From comparison of the layered products 1 and 2 with the layered products 12 and 13, it is found that water adhesion amounts of the layered products 1 and 2 after dewatering were less than that of the layered products 12 and 13. A low water adhesion amount after dewatering means that clothes (layered product) wetted by, for example, rainfall during mountain climbing or laundering can be quickly dried after dewatering. The layered product of the present invention has a low water adhesion amount after dewatering, and is found to be suitable for outdoor clothes and the like.

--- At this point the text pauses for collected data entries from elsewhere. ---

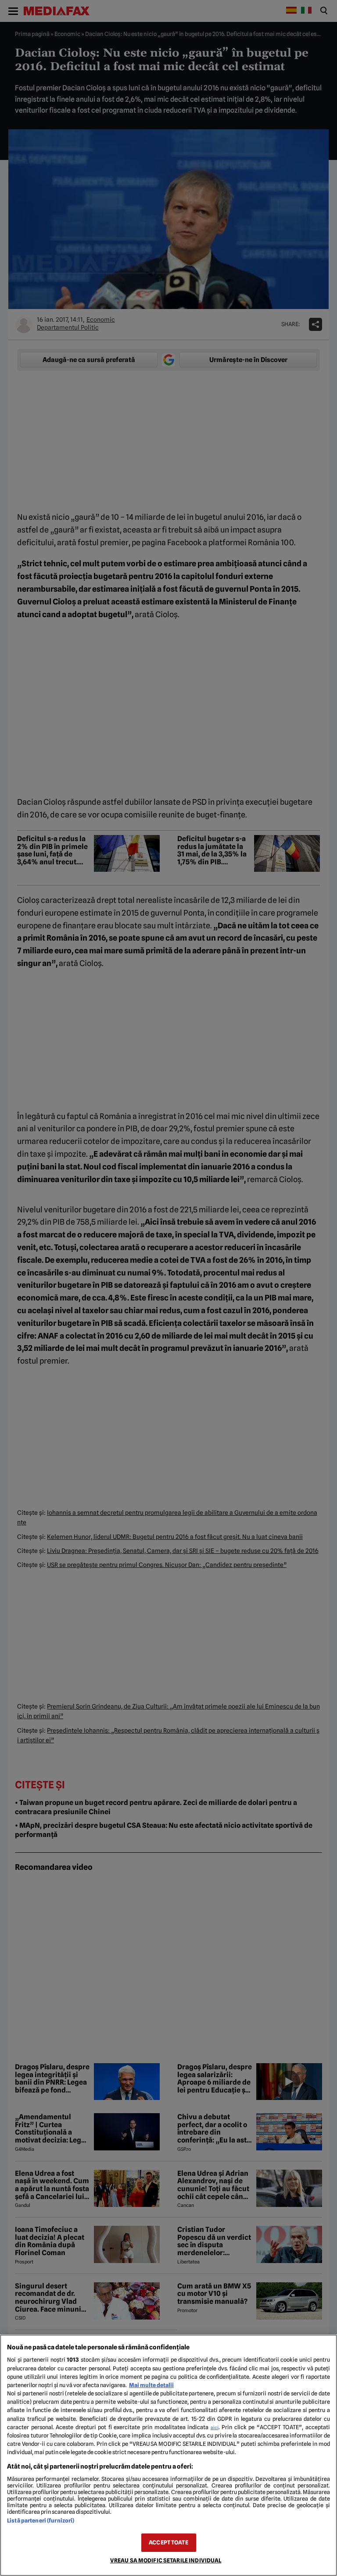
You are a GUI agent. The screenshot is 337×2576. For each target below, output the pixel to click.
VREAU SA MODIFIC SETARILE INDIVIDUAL (166, 2560)
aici (215, 2427)
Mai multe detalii (151, 2385)
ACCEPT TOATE (168, 2542)
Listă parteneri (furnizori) (40, 2520)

[Velcro Abrasion Resistance]

Velcro abrasion resistance means the abrasion resistance of a lining of a layered product constructing a cloth against Velcro fastenings including Magic Tape (registered trademark). The layered product of the present invention is excellent in Velcro abrasion resistance as described below. In any of the layered products 1 to 6 subjected to the test of Velcro abrasion resistance, no defect occurred in appearance. In the layered products 12 and 13, tricot knits layered on the sides to be subjected to the sealing treatment were damaged. In the layered product 14, the porous PTFE film was damaged. Those damages can reduce waterproof properties, and thus using a Velcro fastening for a garment may lower the waterproof property.

[Evaluation in Clothes]

The layered product 1 was used and sewn to make an outdoor jacket. Sewing was conducted as shown in FIG. 2, in which a width of margin to seam was 7 mm, and the margin to seam was folded back and sewed by double stitching along the edge of the seam. A sewing yarn used was a polyester yarn (50 counts). The sewed portion was subjected to the sealing treatment with a sealing tape (Gore-seam Tape manufactured by Japan Gore-Tex, a resin flow value at 180° C.: 100×10−3 cm3/sec, respective resin thicknesses: 100 μm and 150 μm, thickness of resins: 100 μm, width: 22 mm) by using a hot air sealer (“5000E” manufactured by W. L. Gore & Associates, Inc.) at the conditions of a set temperature 700° C. and a processing velocity 4 m/min. Next, an outdoor jacket having the same shape was sewed using the layered product 12. The jacket was obtained at the same conditions as of the layered product 1, except that a sealing tape in which a thickness of resin was 150 μm (Gore-seam Tape manufactured by Japan Gore-Tex, a resin flow value at 180° C.: 100×10−3 cm3/sec, width: 22 mm) was used. In comparison of masses of the resultant jackets, the jacket made of the layered product 1 was 340 g, and the jacket made of the layered product 12 was 410 g. From the comparison, it is found that the jacket made of the layered product 1 was reduced in weight by about 17% from the jacket made of the layered product 12. In observation of appearance of the sealed portion of the jackets, a sealed portion in the jacket made of the layered product 1 was not so apparent, but a sealed portion in the jacket made of the layered product 12 rucked at the edge portion of the sealing tape and the sealing tape was conspicuous.

INDUSTRIAL APPLICABILITY

The layered product of the present invention is suitable for use in textile products such as garments, sheets, tents, and sleeping bags, and textile products required to have waterproof and moisture-permeable properties (e.g., medical waterproof sheets, and outdoor products such as garments, tents, and sleeping bags).